What to produce
Entries follow. Set all of them down as they stand.

Data records
□ □ □ □

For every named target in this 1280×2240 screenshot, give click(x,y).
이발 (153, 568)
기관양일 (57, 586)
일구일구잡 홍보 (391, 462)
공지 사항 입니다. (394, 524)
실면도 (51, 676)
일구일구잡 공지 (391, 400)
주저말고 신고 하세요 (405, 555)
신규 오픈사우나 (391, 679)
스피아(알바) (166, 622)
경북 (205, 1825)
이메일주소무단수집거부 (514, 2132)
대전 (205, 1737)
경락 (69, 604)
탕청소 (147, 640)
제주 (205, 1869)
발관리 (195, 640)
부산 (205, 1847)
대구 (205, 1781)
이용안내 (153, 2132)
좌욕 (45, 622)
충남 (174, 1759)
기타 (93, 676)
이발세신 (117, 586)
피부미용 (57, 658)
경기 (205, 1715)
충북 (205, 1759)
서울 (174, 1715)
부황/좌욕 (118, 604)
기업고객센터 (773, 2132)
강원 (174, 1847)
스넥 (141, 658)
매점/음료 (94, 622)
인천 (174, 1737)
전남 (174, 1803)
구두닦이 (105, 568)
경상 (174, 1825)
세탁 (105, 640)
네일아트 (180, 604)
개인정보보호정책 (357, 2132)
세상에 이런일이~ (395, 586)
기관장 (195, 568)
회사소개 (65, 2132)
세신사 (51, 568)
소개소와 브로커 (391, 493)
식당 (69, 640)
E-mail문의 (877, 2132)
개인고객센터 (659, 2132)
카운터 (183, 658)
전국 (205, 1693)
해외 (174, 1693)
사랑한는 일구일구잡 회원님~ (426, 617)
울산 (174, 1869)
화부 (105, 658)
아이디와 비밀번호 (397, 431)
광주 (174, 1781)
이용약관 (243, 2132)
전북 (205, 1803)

□ □ □ □

Answer box
For every named target in this 1280×2240 screenshot, give click(x,y).
이발 (153, 568)
기관양일 (57, 586)
일구일구잡 홍보 (391, 462)
공지 사항 입니다. (394, 524)
실면도 (51, 676)
일구일구잡 공지 (391, 400)
주저말고 신고 하세요 (405, 555)
신규 오픈사우나 (391, 679)
스피아(알바) (166, 622)
경북 (205, 1825)
이메일주소무단수집거부 (514, 2132)
대전 (205, 1737)
경락 (69, 604)
탕청소 (147, 640)
제주 (205, 1869)
발관리 (195, 640)
부산 (205, 1847)
대구 (205, 1781)
이용안내 (153, 2132)
좌욕 (45, 622)
충남 (174, 1759)
기타 (93, 676)
이발세신 (117, 586)
피부미용 (57, 658)
경기 (205, 1715)
충북 (205, 1759)
서울 (174, 1715)
부황/좌욕 (118, 604)
기업고객센터 (773, 2132)
강원 (174, 1847)
스넥 (141, 658)
매점/음료 (94, 622)
인천 (174, 1737)
전남 (174, 1803)
구두닦이 (105, 568)
경상 (174, 1825)
세탁 (105, 640)
네일아트 (180, 604)
개인정보보호정책 (357, 2132)
세상에 이런일이~ (395, 586)
기관장 (195, 568)
회사소개 (65, 2132)
세신사 (51, 568)
소개소와 브로커 (391, 493)
식당 (69, 640)
E-mail문의 (877, 2132)
개인고객센터 (659, 2132)
카운터 (183, 658)
전국 (205, 1693)
해외 (174, 1693)
사랑한는 일구일구잡 회원님~ (426, 617)
울산 (174, 1869)
화부 (105, 658)
아이디와 비밀번호 (397, 431)
광주 (174, 1781)
이용약관 (243, 2132)
전북 (205, 1803)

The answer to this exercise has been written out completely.